* _Required action_: Among the entries below, find the lines with the word "Open" and return them.

_ _ _

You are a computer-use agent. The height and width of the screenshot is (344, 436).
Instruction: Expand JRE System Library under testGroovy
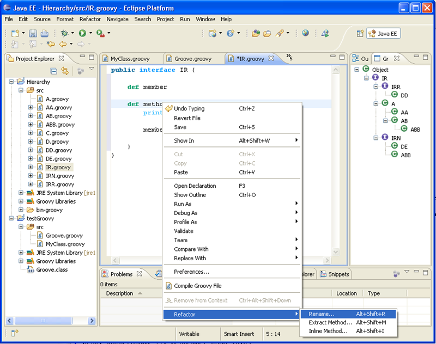tap(21, 253)
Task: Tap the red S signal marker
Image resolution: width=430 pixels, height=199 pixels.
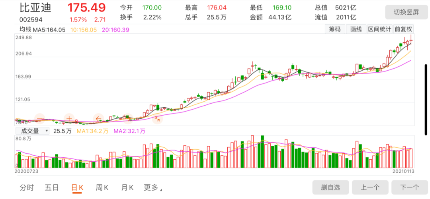Action: point(76,121)
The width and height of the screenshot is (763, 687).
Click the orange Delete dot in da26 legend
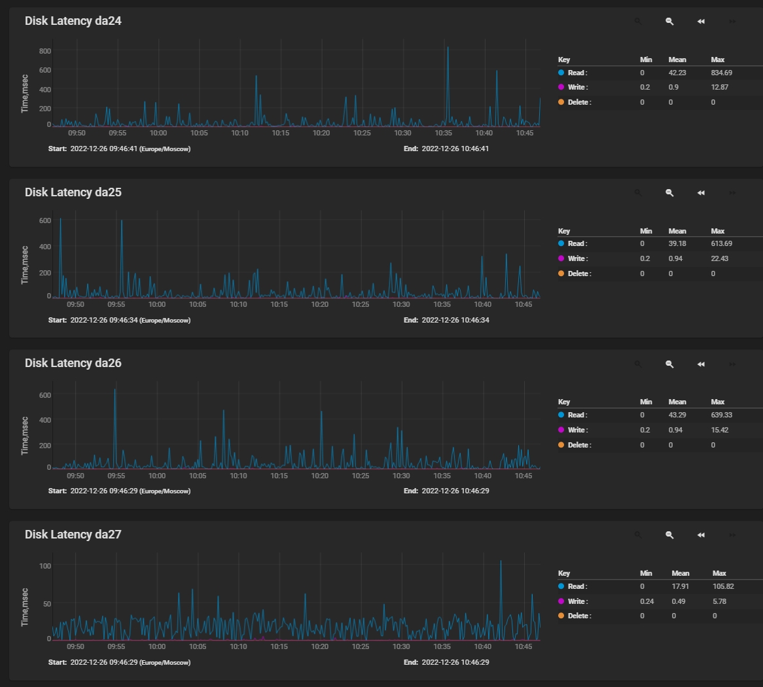[561, 445]
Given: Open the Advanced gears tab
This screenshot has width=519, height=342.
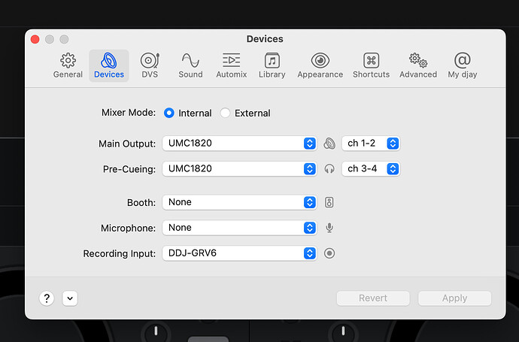Looking at the screenshot, I should 418,65.
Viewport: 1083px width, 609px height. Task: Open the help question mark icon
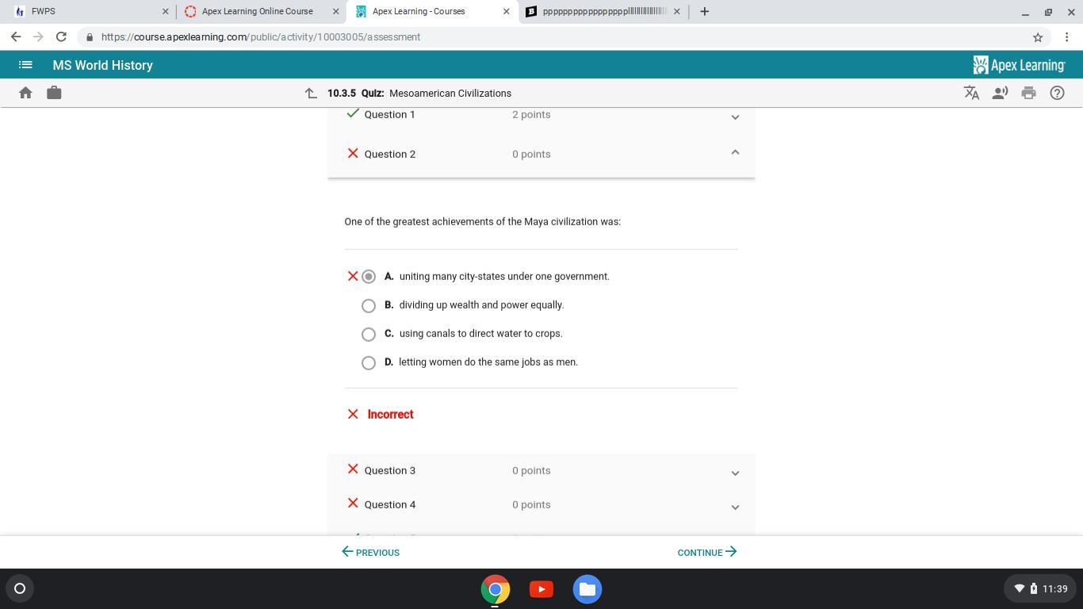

_ _ _

* _Task answer_:
Given: Open the Advanced gears tab
Viewport: 1083px width, 609px height. Task: Open the help question mark icon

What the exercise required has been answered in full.